Commitment letters were given, then backdated in blatant breach of the procurement laws. 

Twelve firms, for instance, were handed contracts worth Sh3 billion to deliver items that were not covered by Kemsa’s 2019/20 approved budget as at June 4, 2020, with some multimillion-shilling irregular bids going to friends and well-connected individuals.

It did not stop there, politicians, some of whom are now investigating the same procurement fraud at the agency, were also roped into the procurement frenzy. Relatives of top families in the country were also not left behind in the Sh7.8 billion scandal.

Then there was Kilig Limited, which was owned by Ivy Minyow Onyango, whose story demonstrates how easily Kenya’s procurement system can be bent.

Kilig was registered on January 22, weeks before Africa reported its first coronavirus case. 
Several weeks later, the company, linked to a top Jubilee politician, was handpicked and handed a Sh4 billion offer to supply hundreds of thousands of PPEs.

Big tender

Each kit was to be delivered at an inflated cost of Sh9,000 from the then market price of Sh4,500, according to revelations in Parliament. The complete kit includes N95 masks, body suits, goggles, waterproof shoe covers and gloves. She was to supply 450,000 of each item.

The fact that her company had no proof or record of ability to supply such a big tender on such a short notice did not bother Kemsa executives. But when heat became too much, Kemsa quietly cancelled the tender when it was clear the company had no capacity to supply.

Before top Kemsa officials realised they were breaking the law, they had issued commitment letters over and above what their budgets could allow, and their warehouses were already filling with expensive supplies that came with huge mark-ups, and would pose a challenge to offload.

At the height of the scandal, Kemsa would be left to deal with losses from the Sh6.2 billion stock stuck at its warehouses.

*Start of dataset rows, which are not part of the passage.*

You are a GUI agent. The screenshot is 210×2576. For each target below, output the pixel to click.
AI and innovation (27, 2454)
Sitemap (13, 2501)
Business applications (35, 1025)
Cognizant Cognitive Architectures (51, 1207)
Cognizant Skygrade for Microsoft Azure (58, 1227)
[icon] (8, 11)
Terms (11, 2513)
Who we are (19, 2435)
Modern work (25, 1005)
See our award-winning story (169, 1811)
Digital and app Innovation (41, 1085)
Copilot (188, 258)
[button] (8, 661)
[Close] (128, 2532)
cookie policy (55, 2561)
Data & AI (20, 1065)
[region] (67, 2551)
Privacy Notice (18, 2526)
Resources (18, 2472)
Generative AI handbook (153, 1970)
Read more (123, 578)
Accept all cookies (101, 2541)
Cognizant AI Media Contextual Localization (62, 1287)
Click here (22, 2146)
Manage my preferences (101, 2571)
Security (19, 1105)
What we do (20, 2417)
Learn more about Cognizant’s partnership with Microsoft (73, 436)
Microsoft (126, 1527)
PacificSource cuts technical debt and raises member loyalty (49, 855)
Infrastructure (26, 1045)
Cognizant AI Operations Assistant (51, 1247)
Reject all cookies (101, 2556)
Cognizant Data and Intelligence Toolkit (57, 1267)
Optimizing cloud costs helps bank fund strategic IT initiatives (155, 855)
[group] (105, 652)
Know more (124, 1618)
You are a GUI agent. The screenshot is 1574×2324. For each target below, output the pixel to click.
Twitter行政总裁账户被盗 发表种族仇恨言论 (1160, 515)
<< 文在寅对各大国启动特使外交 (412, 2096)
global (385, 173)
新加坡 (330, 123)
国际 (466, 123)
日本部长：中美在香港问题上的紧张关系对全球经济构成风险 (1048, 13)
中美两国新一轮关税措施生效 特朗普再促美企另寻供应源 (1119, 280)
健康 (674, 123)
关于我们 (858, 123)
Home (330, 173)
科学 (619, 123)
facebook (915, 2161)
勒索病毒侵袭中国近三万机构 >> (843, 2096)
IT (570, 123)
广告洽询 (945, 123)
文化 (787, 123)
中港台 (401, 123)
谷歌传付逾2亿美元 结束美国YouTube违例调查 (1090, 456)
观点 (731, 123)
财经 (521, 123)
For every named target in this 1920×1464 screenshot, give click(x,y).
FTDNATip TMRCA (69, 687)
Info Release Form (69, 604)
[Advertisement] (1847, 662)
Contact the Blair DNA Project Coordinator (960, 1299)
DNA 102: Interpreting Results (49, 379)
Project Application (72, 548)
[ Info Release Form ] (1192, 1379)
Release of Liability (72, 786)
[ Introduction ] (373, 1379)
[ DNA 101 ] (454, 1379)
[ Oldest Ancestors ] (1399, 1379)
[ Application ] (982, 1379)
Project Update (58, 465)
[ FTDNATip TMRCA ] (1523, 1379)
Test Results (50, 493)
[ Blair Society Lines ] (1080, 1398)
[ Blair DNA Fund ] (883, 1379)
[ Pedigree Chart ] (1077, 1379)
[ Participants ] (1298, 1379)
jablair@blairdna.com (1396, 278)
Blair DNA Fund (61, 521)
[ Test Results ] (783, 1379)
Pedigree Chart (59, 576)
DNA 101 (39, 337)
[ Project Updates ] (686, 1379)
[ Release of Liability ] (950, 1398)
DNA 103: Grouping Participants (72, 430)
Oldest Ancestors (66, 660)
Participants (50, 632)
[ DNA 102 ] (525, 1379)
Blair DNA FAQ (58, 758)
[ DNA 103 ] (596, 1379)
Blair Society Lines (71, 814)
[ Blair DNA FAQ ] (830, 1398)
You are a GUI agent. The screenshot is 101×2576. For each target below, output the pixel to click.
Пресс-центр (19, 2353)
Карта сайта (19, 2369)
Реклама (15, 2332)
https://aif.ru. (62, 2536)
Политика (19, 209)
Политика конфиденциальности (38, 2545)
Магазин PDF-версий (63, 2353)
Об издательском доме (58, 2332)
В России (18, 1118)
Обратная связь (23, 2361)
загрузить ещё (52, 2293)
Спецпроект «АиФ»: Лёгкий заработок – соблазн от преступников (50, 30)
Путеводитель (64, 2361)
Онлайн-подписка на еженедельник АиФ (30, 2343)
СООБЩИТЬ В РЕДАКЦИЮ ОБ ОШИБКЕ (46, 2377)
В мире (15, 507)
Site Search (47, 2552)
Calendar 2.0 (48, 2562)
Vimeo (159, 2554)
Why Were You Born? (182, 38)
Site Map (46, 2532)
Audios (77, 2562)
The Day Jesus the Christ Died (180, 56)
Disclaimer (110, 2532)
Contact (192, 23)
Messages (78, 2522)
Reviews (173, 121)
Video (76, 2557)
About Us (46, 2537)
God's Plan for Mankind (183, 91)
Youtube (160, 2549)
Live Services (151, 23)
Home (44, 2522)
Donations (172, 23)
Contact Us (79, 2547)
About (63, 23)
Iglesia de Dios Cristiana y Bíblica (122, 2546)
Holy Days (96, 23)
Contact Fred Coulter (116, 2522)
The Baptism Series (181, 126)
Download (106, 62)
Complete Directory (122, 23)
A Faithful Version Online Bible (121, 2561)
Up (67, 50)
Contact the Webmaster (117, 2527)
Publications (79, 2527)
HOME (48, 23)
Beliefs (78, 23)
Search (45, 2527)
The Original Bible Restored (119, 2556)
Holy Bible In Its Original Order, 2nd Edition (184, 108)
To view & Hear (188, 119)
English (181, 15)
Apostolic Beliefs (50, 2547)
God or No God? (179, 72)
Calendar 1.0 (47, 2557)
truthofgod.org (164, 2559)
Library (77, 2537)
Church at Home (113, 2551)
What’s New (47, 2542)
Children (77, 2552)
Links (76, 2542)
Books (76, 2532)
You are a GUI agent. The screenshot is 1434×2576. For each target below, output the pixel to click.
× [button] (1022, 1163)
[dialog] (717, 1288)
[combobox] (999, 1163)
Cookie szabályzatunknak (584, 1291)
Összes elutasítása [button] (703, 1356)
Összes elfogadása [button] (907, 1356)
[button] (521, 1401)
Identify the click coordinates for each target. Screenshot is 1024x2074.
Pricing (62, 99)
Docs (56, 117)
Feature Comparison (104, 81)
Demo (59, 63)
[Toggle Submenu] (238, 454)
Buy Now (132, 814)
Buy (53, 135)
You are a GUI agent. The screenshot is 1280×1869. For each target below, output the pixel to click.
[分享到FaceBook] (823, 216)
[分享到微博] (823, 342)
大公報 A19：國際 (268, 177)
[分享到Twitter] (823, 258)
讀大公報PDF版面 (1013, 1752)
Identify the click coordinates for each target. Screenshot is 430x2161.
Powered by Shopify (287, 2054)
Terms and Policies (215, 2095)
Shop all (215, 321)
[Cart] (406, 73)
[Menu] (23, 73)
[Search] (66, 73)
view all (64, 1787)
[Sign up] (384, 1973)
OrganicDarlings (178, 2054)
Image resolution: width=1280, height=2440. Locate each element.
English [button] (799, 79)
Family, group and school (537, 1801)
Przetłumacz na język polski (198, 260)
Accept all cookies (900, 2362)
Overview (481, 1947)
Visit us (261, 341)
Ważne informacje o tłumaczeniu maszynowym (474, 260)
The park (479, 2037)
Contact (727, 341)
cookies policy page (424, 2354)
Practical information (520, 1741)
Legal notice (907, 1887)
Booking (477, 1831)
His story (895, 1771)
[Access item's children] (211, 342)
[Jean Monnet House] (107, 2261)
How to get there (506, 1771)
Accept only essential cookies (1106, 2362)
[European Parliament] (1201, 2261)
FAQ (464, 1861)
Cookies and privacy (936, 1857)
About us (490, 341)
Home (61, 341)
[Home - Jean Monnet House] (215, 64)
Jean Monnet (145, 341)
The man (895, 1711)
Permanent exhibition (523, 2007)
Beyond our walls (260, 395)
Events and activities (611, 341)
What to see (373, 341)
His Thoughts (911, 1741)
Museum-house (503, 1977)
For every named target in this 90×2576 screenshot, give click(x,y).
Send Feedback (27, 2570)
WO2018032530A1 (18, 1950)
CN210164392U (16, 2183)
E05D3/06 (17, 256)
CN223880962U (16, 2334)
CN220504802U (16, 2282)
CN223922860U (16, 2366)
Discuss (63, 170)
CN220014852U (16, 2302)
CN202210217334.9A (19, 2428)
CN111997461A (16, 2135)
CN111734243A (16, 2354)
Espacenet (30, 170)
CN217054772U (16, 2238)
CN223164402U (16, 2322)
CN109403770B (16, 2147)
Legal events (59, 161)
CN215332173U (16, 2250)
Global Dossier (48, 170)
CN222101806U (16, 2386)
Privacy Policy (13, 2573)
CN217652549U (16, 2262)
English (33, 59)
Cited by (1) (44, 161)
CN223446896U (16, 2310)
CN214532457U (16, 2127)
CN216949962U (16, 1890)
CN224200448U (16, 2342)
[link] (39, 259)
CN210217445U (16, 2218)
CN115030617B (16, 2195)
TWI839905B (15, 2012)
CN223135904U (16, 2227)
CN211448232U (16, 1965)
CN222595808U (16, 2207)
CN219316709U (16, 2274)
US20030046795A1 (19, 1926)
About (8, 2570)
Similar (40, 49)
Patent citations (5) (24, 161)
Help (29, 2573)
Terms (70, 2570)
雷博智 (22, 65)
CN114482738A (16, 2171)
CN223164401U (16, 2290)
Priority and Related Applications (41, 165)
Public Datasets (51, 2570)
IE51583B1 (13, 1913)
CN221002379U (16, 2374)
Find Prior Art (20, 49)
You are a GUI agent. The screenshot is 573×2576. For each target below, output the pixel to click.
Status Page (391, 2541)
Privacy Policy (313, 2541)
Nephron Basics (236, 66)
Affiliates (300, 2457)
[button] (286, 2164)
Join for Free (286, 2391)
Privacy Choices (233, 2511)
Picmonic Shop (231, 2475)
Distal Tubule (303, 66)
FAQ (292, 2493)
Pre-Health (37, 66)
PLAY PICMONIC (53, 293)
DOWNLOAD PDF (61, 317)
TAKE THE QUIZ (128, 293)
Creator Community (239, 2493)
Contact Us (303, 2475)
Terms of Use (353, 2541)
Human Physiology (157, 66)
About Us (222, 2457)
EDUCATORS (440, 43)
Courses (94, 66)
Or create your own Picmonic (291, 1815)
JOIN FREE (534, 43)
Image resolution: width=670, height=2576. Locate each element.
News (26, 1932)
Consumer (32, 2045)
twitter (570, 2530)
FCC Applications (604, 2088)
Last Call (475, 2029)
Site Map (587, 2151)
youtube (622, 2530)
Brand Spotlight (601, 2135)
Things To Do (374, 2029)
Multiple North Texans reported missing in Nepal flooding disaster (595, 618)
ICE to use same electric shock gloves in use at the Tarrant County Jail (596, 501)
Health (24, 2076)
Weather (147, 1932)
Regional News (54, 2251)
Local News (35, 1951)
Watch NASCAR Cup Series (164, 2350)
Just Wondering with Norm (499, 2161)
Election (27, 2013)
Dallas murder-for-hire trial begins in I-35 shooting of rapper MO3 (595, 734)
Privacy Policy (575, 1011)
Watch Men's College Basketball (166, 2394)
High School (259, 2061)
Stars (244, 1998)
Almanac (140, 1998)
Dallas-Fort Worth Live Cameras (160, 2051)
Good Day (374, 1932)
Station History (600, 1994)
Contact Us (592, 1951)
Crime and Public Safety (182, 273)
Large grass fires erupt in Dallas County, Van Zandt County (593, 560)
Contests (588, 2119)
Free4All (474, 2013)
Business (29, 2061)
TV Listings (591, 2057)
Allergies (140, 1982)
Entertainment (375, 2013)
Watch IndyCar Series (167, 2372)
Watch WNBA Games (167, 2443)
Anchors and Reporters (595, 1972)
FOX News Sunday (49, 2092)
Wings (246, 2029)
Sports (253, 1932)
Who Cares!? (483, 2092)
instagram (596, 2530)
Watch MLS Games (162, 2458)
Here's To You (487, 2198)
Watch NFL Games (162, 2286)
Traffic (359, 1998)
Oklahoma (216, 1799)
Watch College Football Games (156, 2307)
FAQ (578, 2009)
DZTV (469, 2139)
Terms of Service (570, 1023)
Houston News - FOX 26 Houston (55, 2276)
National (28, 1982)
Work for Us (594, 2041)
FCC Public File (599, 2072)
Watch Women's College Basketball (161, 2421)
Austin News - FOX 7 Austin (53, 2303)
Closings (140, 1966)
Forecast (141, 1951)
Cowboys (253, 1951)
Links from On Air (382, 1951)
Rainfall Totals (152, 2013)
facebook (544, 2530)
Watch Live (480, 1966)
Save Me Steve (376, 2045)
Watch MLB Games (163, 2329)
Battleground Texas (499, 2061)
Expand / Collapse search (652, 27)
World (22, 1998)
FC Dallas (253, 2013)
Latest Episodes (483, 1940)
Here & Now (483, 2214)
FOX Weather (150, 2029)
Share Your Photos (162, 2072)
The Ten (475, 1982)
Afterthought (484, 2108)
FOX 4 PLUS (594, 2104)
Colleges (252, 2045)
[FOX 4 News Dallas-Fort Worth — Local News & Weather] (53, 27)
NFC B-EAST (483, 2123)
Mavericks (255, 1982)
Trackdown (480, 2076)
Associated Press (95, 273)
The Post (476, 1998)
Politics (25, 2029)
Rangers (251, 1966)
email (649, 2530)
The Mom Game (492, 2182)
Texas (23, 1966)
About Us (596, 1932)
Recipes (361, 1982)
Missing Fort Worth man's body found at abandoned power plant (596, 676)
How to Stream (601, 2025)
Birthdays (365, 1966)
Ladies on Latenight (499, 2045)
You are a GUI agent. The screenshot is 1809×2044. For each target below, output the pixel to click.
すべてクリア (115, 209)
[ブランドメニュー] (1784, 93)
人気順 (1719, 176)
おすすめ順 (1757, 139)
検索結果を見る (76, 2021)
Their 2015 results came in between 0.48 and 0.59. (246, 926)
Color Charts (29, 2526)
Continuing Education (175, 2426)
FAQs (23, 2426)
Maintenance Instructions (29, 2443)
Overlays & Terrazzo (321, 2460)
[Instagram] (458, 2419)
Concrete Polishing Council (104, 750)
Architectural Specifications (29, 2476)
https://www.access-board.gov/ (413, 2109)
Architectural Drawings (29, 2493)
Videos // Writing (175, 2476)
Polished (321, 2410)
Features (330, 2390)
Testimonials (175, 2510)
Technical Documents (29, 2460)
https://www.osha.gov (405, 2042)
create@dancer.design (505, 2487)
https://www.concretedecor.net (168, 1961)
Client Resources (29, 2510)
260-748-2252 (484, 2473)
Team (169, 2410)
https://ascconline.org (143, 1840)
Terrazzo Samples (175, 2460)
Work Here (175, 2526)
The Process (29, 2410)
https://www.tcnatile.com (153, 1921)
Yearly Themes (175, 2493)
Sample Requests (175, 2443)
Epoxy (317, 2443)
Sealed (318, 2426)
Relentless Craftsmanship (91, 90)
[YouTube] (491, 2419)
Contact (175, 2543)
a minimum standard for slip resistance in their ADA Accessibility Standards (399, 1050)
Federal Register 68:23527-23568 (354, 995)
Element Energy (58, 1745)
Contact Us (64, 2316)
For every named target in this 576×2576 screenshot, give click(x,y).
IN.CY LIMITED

The Ethics and Anti-Corruption Commission (EACC) would later swing into action, freezing all payments to the companies to stop any further losses.

EACC said when its detectives came in, they helped stop another Sh9 billion that was to be paid out.


EACC boss Twalib Mubarak said the caveat not to pay is still on until the investigations are completed, which means that the companies will have to wait longer to get their money. 

But several months down the line, the trail appears to have gone cold, and apart from the three top officials who were suspended, no one is yet to be charged in court for the scandal, a complete departure from previous scandals.

The EACC boss did not pick our calls yesterday or reply text messages inquiring why the agency has taken too long to bring culprits to book.

But the EACC has in the past shifted blame to the office of the DPP, which has not been very enthusiastic in approving the charges, and has instead returned the file back to the EACC asking the graft agency to tie up some lose ends.

EACC has since returned the file to the DPP, and it is not yet clear who between the two agencies is now holding back the process.

Parallel probes have only managed to unearth faces of small time businesses, leaving out actual billionaires, politicians and connected individuals who benefited the most from the scandal.